Taken with previous work examining behavioral and neurobiological responses to TCT, this study offers support for the notion that variations in outcome may be related to heterogeneity in treatment response. It is therefore crucial to identify markers of early treatment response that could offer insights into treatment personalization or go-no-go decisions for practitioners seeking to quickly pivot to a different intervention for patients who do not appear to be responding. Early response to TCT captured in electrophysiological measurement has offered insights into long-term treatment outcomes (Tarasenko et al. 2016; Perez et al. 2019; Hochberger et al. 2019), as has aspects of baseline cognitive and demographic profiles (Ramsay, Ma, et al. 2018). These approaches will need to be examined in coordination with measures of cortical thickness and brain morphometry to better understand how neurophysiological and behavioral measures may predict not only cognitive changes but structural plasticity and neuroprotection as well.
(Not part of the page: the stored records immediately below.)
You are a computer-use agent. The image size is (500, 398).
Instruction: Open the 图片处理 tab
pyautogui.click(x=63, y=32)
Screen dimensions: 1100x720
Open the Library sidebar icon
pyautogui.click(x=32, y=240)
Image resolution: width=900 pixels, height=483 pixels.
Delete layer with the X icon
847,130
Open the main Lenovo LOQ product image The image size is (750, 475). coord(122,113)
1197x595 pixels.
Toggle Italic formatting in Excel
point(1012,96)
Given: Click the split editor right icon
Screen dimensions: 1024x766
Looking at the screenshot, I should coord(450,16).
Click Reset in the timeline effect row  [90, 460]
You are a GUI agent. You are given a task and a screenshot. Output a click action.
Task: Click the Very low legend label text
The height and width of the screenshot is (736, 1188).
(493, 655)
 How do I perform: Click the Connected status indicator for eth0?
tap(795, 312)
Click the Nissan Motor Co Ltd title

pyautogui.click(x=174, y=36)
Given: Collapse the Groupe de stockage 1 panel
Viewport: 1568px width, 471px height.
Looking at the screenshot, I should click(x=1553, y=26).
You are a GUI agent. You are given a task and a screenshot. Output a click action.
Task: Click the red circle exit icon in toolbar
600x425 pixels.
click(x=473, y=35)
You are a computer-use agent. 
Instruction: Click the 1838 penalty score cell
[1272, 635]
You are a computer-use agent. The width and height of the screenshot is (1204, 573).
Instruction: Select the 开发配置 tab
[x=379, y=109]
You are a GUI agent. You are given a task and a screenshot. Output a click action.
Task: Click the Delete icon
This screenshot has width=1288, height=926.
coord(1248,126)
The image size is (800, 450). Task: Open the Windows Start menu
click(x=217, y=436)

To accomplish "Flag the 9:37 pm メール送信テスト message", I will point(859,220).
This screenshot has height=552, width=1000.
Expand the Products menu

We did not observe overall changes in CTh in response to TCT in the current study, and it is unclear whether this was due to an insufficient dose of training, insufficient power, a limited time window for follow-up (~4 months), or the possibility that TCT alone is simply insufficient to evoke neuro-restorative structural changes in SZ. This finding was broadly consistent with a study examining changes in CTh in response to exercise in individuals with SZ and healthy controls. Scheewe and colleagues (2013) did not observe significant changes in CTh or brain volume but did identify a relationship between improvements in cardiorespiratory fitness and increased CTh in frontal and temporal regions (Scheewe et al. 2013). This has also been found to be the case in hippocampal response to aerobic exercise in SZ, where exercise has largely conferred a neuroprotective rather than a neurorestorative response (Firth et al. 2018). However, recent findings indicate that aerobic exercise can offer temporary neuroplastic response, where CTh in the entorhinal cortex was increased after 6 weeks of exercise but normalized after 12 weeks (Takahashi et al. 2020), suggesting that changes in CTh may be state-dependent or quick to return to baseline levels.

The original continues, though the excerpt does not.